RE: updated proposal on issue #144 - array metadata in SOAP Encod ing

>>From: Jacek Kopecky [mailto:jacek@systinet.com]
>> I think the issue here is the true meaning of the term "sparse
>>array".
>> In math we have the term "sparse matrix" meaning "a matrix
>>containing mostly zeros". Mostly is a very vague word, I am not
>>aware of any stricter quantification of how many zeros must a
>>matrix contain to be considered sparse.
>>The same with SOAP arrays - how many members can be present for
>>the array to be still considered a sparse array?

>>> [Murali] 

  I don't think we need to worry about the degree of sparseness. A
specification is only expected to provide a means to do something, if that
something is identified to be valid.

  As a tools provider, I don't really make use of sparse arrays. However, I
have made an attempt here to try and provide a couple of use cases for
sparse arrays.

Use case 1:

  I think Sparse arrays as a separate type or as a data structure is used
mostly in the areas of representing spatial data, sonar, radar and
ultrasound imaging. They use sparse arrays because as you stated most of the
values are known or constant(0) or below or above some threshold. 

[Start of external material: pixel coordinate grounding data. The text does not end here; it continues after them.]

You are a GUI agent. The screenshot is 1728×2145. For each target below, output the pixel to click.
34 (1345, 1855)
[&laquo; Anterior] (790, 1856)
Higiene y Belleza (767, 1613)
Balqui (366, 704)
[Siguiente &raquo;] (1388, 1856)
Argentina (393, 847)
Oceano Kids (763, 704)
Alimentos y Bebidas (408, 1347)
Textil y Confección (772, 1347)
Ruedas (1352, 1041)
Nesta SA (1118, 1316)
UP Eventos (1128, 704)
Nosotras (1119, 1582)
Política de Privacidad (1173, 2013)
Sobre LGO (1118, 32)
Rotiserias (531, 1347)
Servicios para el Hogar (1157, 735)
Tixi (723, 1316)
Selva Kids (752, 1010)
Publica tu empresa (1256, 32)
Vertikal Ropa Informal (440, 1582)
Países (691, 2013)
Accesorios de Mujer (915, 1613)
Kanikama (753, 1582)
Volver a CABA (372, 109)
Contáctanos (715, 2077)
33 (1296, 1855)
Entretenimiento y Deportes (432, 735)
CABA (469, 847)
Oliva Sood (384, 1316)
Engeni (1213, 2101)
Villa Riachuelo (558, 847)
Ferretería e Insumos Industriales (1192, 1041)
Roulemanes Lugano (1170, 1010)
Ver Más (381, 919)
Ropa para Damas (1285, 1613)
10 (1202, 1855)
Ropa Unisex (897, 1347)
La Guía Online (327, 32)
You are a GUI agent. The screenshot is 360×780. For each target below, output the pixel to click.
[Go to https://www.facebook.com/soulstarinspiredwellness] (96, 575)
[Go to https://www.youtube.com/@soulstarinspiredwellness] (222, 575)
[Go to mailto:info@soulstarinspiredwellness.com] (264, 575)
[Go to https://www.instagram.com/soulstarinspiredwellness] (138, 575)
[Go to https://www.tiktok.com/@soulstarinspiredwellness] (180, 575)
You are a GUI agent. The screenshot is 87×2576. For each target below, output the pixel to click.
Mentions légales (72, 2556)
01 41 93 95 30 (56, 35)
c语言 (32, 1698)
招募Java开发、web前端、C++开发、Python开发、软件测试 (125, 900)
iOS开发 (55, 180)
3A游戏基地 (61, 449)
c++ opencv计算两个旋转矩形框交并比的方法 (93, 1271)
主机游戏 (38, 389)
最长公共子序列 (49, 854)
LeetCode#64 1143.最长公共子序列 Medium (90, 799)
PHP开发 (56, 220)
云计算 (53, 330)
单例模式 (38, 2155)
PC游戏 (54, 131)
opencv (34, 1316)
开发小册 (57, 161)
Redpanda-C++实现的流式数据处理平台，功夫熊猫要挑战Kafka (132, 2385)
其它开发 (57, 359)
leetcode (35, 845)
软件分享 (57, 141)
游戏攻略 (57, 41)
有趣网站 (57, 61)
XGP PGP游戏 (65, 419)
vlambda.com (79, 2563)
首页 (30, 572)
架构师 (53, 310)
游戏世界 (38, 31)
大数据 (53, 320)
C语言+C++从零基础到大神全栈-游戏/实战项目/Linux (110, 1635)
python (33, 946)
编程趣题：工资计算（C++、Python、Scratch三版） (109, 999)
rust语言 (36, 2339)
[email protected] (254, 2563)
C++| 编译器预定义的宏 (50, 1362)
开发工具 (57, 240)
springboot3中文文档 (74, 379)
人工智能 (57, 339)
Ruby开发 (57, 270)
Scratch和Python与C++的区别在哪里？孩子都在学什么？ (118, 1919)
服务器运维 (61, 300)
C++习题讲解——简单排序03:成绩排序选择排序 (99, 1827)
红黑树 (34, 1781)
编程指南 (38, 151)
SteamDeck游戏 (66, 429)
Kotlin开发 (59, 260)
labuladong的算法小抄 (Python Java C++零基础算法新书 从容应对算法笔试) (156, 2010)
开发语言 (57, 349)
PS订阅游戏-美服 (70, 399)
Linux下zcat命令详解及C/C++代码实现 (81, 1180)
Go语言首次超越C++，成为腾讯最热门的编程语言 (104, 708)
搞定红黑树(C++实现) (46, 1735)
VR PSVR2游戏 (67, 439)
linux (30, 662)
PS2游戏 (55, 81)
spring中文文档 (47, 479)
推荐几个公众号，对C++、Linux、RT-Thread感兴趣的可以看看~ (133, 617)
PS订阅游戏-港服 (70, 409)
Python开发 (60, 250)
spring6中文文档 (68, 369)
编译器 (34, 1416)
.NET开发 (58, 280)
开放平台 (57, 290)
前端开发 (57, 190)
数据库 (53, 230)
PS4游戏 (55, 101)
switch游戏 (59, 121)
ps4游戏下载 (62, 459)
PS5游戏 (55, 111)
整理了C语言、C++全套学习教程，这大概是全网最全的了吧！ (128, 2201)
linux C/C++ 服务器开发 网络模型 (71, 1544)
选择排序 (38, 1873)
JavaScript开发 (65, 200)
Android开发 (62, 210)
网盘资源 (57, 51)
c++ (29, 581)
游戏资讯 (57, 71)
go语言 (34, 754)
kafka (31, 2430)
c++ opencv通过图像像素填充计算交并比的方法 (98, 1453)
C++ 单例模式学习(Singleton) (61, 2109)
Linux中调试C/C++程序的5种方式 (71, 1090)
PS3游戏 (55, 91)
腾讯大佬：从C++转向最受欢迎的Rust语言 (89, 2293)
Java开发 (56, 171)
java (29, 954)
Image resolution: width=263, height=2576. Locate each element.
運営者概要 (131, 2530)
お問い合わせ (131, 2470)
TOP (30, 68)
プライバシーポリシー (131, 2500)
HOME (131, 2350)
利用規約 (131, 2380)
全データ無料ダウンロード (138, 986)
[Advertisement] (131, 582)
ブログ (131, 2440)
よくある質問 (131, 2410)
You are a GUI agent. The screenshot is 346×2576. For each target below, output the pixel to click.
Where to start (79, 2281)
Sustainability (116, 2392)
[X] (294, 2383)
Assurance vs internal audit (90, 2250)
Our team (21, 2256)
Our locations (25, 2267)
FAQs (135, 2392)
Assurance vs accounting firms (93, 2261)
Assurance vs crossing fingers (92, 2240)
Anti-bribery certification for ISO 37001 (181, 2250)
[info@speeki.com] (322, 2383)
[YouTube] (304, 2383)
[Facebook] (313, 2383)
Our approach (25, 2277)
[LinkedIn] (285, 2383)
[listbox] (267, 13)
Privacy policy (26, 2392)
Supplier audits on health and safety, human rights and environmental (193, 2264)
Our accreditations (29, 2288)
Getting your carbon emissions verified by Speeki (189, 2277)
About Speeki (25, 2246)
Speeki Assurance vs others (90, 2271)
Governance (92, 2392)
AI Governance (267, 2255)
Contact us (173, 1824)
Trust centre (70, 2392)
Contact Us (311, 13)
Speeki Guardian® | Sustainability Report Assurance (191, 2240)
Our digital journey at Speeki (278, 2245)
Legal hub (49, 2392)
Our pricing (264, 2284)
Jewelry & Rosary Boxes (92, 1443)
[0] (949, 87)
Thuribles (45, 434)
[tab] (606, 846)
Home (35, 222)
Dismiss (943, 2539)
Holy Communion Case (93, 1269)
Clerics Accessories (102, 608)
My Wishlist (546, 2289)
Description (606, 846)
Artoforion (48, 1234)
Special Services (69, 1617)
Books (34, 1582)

  In these cases, the user knows for sure it is a sparse array and they
benefit from using a specific implementation. They typically use separate
data structures and there are many algorithms and papers on how they can
optimize here. It seems to me that these use cases would benefit from
encoding an array as a sparse array as a sender of such an array would
expect the receiver to take advantage of the optimization that comes with
it.   

  It also seems to make sense in this case to make sparse array as a
separate type.

Use case 2:

  It seems that there are cases where a sender holds a regular array but
tries to encode only a few elements of the array (not contiguous elements -
otherwise it becomes partial) for what ever reasons that doesn't matter
here.
  
  It also seems from some of the discussions in this list that there are
cases where a sender doesn't know before hand that the resulting
representation of the array is going to be sparse (Rich - is this your use
case?) 

  A possible example could be a monitoring system that is monitoring an
array of sensors and sending out different sensor values only if they are
above some threshold.

  In a dynamic situation like this where the input feed is dynamic and the
output is streamed it is not possible to stamp the array as a sparse array
before starting to encode. Note again that for this to be true the output is
streamed meaning it has left the sender before the full array is encoded. 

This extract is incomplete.